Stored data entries
- - - - -
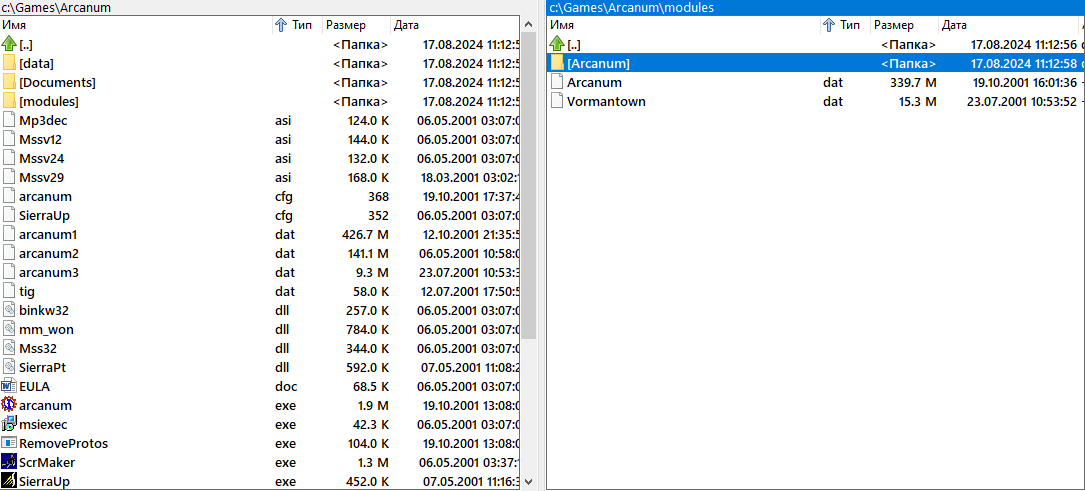This screenshot has width=1085, height=491.
Task: Sort right panel by Дата column
Action: [1000, 25]
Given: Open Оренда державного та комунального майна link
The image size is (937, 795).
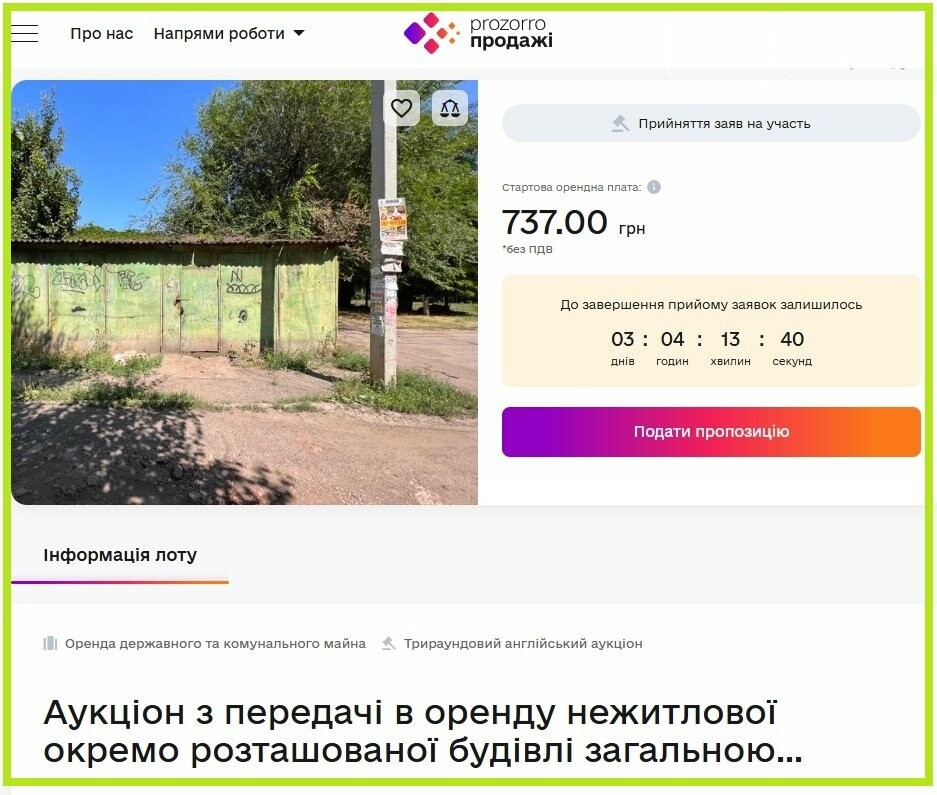Looking at the screenshot, I should click(x=215, y=644).
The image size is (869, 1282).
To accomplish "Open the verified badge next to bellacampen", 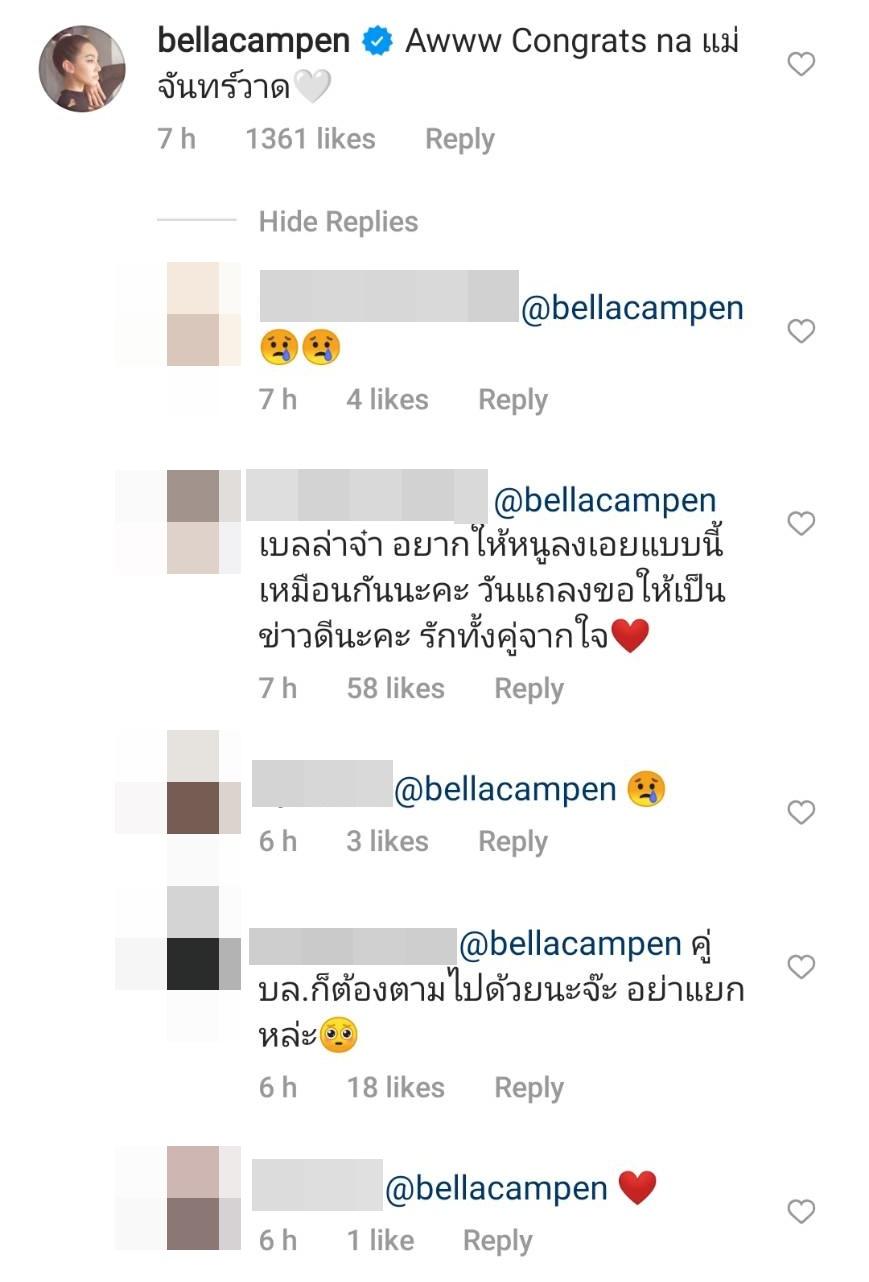I will coord(376,42).
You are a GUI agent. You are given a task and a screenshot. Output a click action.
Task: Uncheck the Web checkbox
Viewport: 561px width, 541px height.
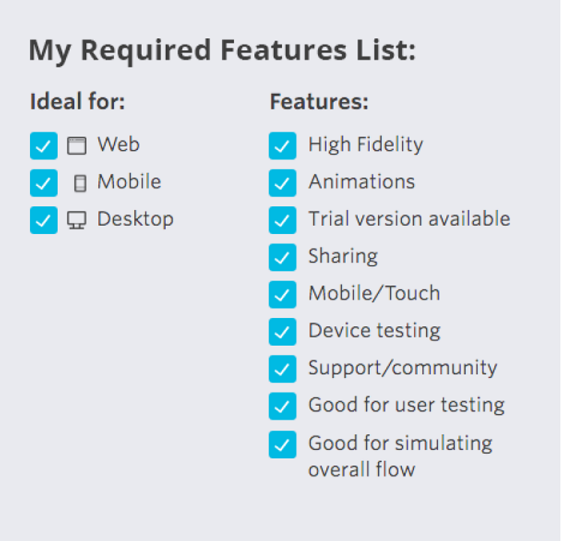44,146
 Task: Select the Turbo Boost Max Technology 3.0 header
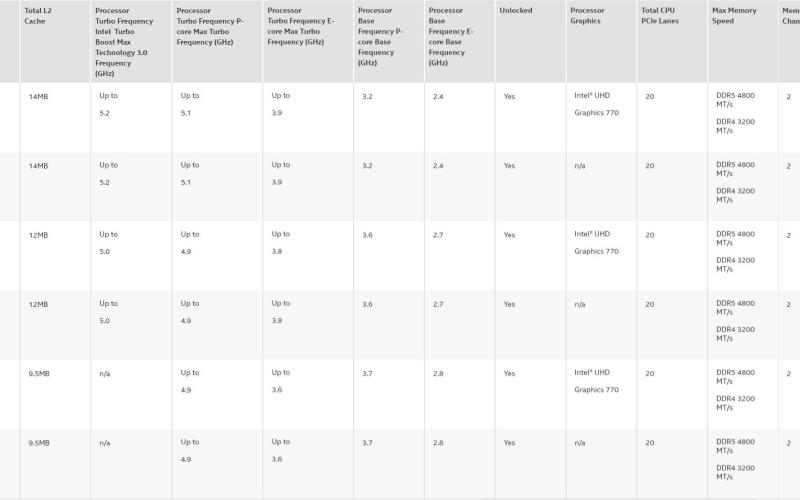click(124, 42)
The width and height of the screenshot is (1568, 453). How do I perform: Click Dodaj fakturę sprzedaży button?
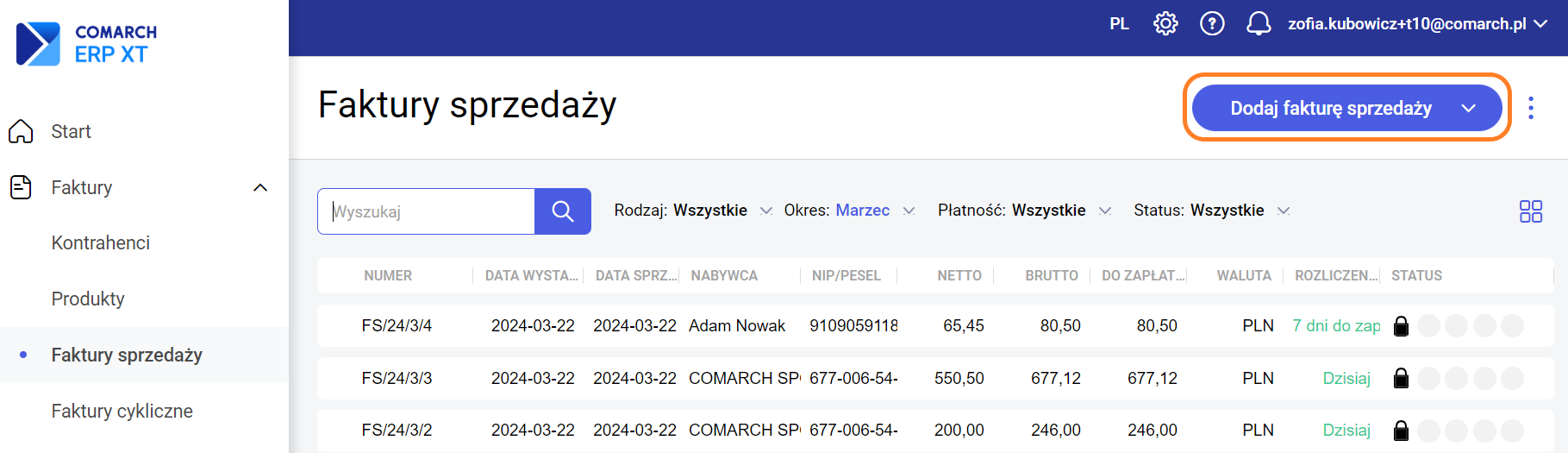pos(1330,108)
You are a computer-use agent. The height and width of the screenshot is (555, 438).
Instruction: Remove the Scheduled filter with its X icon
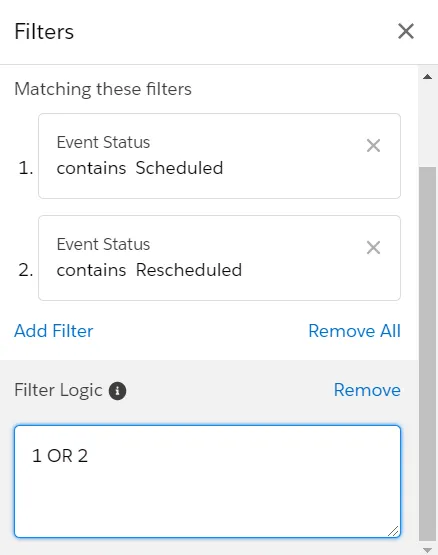point(373,145)
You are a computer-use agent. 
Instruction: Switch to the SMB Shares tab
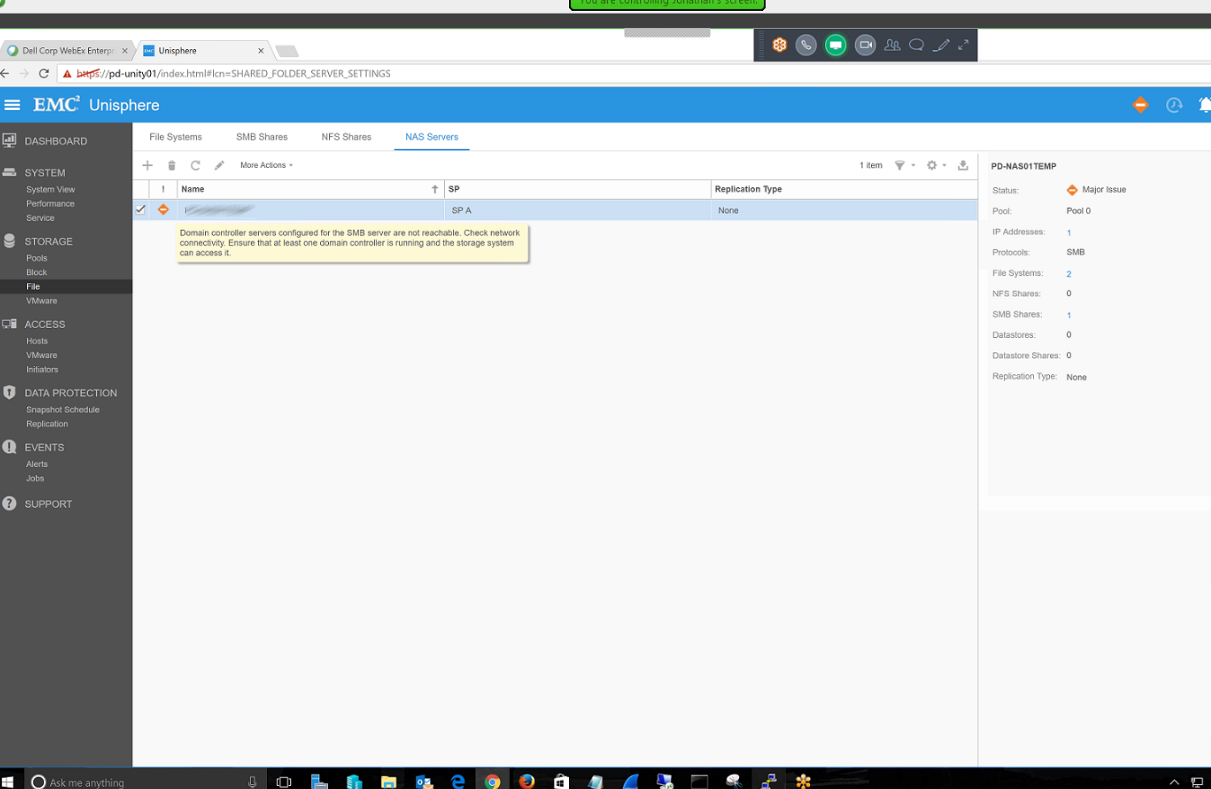coord(262,137)
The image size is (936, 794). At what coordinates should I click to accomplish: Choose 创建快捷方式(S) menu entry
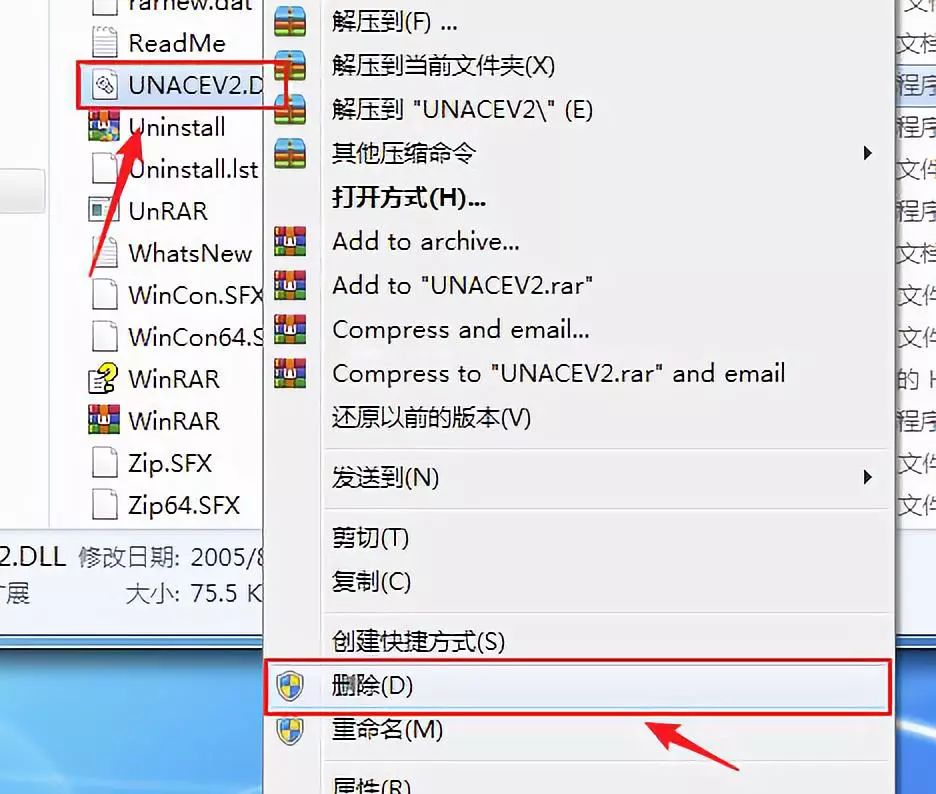pyautogui.click(x=418, y=642)
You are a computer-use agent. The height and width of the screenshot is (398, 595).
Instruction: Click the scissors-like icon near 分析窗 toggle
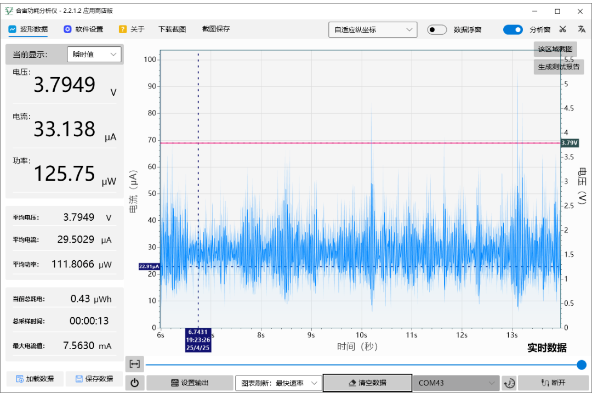[563, 29]
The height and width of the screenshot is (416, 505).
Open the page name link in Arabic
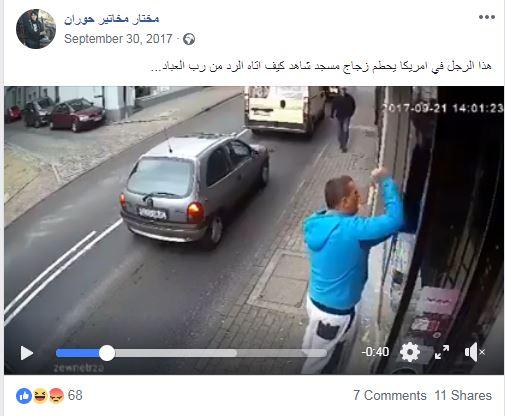(x=112, y=19)
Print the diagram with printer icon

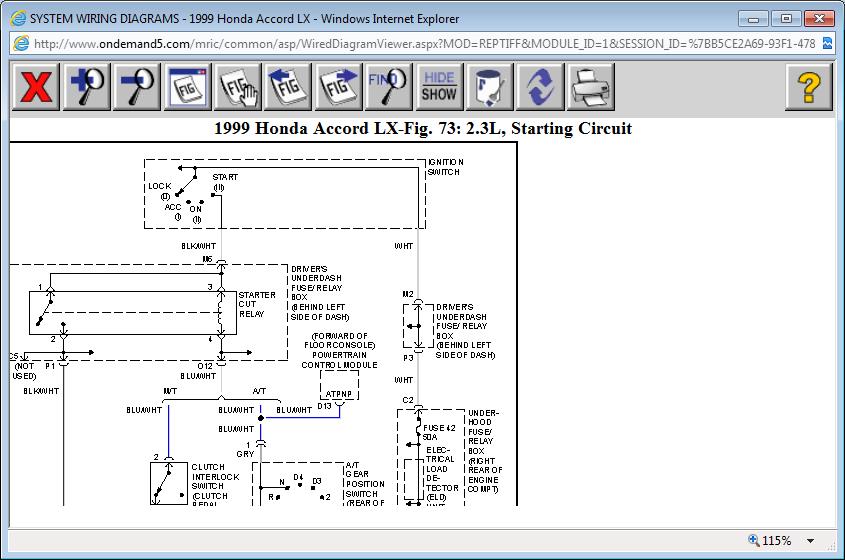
- - - - -
TASK TO COMPLETE: For every line of the entries above that holds "agent", add one to a tally, and report only the final count.

WRITTEN ANSWER: 4